By definition, nothing that's overweight in US tech stocks can be described as 'cheapish'.
Take Tesla as an example: 12 months sales of $94bn and at $238.59 per share it's apparently worth $747bn.
Ford/GM/Stellantis/Toyota/VW/GM/BMW/Honda have sales of $1,406bn between them and their total worth is $607bn.
So according to its share price Tesla is worth more than most of the world's largest motor manufacturers combined, even though their sales are 15 times higher than Tesla.
And take Apple: at it's current share price Apple is worth over $2trillion - that's more than the entire worth of all the FTSE 100 companies combined.
These companies are priced as if they can continue to grow at their historical rates. They can't. They're already so big that they dominate the world. Unless we can find another inhabited planet nearby that's desperate for iphones and electric cars then their growth will inevitably have to stop. I'm reminded of the 'Rice and Chessboard' story, not to mention 'The Emperor's New Clothes', and something about tulip bulbs.
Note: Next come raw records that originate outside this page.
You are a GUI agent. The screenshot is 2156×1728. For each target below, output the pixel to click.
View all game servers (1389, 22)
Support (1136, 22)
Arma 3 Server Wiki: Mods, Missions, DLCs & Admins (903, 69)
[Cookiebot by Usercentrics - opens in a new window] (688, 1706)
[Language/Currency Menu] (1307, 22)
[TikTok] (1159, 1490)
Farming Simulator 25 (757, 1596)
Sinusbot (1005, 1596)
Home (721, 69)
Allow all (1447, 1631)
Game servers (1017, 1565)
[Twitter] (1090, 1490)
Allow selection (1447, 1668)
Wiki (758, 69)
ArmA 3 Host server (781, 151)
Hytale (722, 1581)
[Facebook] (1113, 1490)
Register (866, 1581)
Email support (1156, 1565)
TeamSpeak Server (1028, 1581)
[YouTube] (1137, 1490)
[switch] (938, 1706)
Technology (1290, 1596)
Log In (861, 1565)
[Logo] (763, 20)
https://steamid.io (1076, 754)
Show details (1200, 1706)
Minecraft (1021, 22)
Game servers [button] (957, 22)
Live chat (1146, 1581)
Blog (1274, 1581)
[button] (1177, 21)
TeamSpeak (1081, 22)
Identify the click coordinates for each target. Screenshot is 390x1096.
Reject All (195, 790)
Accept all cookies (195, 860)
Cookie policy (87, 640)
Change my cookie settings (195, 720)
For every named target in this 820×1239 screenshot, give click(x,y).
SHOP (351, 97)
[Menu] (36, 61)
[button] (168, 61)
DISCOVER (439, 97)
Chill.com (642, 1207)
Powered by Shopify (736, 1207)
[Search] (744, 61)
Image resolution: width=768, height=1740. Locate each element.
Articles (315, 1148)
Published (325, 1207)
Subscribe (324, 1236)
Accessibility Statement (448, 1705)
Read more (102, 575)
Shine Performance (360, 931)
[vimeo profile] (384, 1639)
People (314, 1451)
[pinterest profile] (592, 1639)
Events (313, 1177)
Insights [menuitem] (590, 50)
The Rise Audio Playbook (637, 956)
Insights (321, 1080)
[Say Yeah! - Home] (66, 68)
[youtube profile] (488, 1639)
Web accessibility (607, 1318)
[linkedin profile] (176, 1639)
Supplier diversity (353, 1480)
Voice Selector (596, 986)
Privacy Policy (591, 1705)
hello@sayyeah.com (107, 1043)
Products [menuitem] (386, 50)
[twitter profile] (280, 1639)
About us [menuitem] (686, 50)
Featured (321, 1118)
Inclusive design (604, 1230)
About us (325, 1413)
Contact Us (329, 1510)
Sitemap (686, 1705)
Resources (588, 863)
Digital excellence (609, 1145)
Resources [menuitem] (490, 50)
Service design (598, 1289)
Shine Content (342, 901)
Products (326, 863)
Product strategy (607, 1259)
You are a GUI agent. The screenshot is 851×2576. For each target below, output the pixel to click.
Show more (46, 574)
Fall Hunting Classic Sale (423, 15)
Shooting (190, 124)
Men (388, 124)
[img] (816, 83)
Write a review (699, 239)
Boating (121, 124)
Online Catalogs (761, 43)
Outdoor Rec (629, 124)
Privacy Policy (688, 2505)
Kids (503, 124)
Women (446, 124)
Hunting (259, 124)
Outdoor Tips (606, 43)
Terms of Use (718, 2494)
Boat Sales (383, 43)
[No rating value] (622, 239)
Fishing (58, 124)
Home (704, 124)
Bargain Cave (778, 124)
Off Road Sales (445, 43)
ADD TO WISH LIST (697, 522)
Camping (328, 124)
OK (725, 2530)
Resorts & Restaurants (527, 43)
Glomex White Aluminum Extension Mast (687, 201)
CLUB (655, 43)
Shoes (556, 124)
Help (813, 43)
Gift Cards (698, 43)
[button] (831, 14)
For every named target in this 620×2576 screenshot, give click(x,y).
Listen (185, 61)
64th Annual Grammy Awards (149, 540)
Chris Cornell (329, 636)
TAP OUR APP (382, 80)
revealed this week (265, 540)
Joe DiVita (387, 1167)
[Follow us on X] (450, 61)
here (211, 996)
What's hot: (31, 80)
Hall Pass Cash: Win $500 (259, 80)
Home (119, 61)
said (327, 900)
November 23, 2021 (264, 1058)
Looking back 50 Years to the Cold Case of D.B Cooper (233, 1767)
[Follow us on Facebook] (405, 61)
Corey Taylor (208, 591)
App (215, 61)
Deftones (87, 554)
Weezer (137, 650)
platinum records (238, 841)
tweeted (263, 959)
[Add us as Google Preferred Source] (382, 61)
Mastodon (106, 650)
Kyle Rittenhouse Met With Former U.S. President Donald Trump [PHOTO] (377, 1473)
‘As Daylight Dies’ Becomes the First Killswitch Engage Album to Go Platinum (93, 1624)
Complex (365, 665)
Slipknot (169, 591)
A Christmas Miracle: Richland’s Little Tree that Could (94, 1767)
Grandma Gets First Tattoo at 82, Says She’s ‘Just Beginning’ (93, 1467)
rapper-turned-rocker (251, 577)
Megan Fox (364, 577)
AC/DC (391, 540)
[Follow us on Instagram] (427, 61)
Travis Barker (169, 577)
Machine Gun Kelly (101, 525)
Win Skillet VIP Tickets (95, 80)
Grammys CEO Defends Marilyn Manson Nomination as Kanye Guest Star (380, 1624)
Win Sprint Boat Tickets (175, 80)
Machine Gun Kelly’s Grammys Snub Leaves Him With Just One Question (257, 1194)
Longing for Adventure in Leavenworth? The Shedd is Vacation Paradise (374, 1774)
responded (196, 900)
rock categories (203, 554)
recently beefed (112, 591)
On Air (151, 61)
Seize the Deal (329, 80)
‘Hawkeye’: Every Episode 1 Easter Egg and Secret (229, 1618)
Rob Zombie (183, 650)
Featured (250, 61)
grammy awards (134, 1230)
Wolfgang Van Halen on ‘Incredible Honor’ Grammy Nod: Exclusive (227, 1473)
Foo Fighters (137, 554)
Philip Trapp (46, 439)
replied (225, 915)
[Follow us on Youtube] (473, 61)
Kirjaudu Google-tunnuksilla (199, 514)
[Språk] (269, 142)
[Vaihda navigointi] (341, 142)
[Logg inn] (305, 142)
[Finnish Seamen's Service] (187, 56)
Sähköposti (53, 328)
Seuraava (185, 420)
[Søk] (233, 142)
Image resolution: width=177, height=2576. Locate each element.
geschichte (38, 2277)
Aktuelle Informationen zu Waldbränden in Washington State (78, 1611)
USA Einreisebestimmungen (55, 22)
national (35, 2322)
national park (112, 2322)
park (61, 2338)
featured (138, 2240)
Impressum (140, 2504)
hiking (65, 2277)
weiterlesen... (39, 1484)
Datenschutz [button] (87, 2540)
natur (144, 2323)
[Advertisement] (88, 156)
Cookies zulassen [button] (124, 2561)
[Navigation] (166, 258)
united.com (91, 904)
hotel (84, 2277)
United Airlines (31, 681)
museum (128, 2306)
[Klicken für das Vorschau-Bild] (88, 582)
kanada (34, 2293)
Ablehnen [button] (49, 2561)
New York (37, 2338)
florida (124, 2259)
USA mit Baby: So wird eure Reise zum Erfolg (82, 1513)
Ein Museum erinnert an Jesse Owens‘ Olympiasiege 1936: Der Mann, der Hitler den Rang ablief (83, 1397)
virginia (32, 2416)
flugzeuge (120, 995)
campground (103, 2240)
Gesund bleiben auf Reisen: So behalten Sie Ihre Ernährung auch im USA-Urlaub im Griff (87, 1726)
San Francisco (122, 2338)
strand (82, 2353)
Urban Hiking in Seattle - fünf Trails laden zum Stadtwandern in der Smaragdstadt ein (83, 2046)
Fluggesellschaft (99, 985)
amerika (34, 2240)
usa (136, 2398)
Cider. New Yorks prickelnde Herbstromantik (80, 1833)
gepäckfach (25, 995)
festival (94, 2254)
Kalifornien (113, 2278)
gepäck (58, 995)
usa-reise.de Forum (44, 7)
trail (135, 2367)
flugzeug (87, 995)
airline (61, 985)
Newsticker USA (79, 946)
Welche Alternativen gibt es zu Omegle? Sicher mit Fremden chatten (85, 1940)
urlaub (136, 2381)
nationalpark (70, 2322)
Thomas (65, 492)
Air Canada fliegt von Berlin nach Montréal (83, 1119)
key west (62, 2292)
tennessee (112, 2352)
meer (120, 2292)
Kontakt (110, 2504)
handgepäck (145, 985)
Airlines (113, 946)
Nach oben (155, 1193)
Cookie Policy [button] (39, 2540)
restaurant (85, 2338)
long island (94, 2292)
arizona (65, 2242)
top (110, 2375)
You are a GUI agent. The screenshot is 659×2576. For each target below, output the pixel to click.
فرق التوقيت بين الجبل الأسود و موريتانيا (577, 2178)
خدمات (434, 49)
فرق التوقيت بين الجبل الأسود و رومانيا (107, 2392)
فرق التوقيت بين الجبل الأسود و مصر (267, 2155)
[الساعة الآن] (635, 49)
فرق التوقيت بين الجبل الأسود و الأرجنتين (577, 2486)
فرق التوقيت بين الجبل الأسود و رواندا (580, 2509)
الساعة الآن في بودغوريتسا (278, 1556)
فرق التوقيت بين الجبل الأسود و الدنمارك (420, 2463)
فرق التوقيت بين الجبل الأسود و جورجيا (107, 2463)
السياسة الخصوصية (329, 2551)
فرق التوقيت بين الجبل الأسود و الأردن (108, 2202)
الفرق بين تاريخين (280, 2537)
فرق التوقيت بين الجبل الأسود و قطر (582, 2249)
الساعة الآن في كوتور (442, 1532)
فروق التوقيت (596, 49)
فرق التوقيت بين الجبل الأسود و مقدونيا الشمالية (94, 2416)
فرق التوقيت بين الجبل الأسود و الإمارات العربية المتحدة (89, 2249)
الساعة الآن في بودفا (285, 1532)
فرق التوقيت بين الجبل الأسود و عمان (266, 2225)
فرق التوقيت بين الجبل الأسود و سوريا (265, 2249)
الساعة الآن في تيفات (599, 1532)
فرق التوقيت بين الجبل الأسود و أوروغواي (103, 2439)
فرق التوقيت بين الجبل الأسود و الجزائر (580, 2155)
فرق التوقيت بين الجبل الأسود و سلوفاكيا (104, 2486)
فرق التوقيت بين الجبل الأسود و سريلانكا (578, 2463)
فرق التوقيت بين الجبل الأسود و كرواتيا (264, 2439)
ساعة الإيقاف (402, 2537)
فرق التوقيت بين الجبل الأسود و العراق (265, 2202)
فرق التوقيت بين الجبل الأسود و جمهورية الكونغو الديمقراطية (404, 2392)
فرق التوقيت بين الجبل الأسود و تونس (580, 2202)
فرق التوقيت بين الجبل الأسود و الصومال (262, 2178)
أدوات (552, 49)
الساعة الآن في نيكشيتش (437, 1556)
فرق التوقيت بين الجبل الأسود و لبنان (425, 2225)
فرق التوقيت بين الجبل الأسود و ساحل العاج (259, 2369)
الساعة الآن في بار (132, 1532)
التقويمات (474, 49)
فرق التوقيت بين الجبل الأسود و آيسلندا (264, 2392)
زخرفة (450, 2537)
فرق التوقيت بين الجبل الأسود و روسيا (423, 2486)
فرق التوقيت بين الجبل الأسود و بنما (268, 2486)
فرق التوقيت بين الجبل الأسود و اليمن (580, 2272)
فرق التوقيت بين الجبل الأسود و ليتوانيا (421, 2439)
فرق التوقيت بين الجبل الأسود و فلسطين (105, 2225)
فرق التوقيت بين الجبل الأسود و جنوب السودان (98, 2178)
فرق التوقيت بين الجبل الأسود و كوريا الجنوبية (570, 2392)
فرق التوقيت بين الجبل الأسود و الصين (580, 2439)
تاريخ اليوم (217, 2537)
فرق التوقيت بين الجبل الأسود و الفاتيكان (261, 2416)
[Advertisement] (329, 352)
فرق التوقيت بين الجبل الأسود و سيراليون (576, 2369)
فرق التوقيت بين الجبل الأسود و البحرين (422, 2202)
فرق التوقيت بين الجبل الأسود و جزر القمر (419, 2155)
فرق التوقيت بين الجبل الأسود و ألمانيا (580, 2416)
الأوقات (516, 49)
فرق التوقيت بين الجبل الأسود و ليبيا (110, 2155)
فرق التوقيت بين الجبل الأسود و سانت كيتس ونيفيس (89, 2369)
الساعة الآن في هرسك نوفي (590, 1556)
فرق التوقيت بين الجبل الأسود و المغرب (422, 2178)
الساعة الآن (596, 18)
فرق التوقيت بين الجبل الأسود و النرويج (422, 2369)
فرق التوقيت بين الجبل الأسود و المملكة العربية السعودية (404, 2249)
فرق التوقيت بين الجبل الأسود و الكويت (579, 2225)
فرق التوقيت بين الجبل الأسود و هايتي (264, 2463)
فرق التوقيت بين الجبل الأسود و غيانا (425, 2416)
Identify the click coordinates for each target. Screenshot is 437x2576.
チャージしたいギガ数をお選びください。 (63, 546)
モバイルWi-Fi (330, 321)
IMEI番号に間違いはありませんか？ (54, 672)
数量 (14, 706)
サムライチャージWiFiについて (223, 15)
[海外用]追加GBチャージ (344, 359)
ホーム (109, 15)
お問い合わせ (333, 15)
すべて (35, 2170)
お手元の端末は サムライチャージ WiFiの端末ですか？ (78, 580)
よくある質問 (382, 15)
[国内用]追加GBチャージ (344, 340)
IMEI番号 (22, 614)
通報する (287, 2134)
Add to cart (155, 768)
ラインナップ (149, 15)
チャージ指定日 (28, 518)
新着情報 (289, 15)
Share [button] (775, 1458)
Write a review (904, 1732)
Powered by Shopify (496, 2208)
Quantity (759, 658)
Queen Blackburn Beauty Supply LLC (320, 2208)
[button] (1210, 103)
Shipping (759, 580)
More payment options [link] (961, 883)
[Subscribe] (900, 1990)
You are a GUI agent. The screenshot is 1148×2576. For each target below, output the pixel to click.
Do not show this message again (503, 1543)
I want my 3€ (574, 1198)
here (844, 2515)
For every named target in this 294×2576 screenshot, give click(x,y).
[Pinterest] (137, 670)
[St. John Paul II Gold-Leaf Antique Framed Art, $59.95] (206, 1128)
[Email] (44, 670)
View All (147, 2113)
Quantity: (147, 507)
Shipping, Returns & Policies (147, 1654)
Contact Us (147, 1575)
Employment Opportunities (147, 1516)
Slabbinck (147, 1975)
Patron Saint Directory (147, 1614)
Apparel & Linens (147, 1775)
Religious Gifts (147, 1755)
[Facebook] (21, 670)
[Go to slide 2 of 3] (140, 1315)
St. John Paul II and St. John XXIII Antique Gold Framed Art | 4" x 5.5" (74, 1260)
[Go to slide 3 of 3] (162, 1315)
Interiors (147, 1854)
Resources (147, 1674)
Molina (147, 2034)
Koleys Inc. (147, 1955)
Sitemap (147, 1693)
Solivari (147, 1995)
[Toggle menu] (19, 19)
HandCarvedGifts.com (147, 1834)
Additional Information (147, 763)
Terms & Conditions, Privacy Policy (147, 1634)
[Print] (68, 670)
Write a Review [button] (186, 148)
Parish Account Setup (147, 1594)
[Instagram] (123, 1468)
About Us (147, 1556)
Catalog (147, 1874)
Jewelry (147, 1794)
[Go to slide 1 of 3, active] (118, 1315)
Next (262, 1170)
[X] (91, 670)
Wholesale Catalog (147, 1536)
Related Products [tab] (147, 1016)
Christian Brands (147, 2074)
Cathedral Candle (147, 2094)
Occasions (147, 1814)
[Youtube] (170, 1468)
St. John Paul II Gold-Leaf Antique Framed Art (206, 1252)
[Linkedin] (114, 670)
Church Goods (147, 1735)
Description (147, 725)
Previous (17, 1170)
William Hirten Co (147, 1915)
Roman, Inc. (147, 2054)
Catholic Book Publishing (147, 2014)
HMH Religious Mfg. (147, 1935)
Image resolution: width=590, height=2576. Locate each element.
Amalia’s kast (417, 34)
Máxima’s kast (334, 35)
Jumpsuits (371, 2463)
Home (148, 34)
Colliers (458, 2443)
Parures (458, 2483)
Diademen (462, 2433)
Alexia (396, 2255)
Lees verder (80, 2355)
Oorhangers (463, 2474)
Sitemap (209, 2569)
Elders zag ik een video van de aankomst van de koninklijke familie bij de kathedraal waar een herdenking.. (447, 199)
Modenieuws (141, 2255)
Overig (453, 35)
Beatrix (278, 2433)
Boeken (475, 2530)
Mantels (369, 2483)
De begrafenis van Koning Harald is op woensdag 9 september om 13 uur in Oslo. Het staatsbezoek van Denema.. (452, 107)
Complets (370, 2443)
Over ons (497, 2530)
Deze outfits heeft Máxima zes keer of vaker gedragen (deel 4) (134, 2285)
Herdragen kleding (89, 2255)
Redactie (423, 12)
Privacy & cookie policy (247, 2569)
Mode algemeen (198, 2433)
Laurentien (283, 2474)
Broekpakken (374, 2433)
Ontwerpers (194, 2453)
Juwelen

And it's those few overpriced tech stocks which have resulted in most of the recent gains in US and global funds which are 'a bit overweight in US tech'. Take the overpriced Facebooks and Teslas etc out of the equation and the performance would be as lacklustre as the FTSE 100 - which, with around 80% of its constituents' revenue coming from outside the UK, is pretty much a representation of the actual 'global' economy.
Long-term, despite the dire state of the UK economy, I'd prefer to have my pension invested in AstraZeneca, HSBC, Unilever, Diageo, Glencore etc, than in the US 'Magnificent Seven' which are in a bubble that will inevitably deflate, if not burst spectacularly.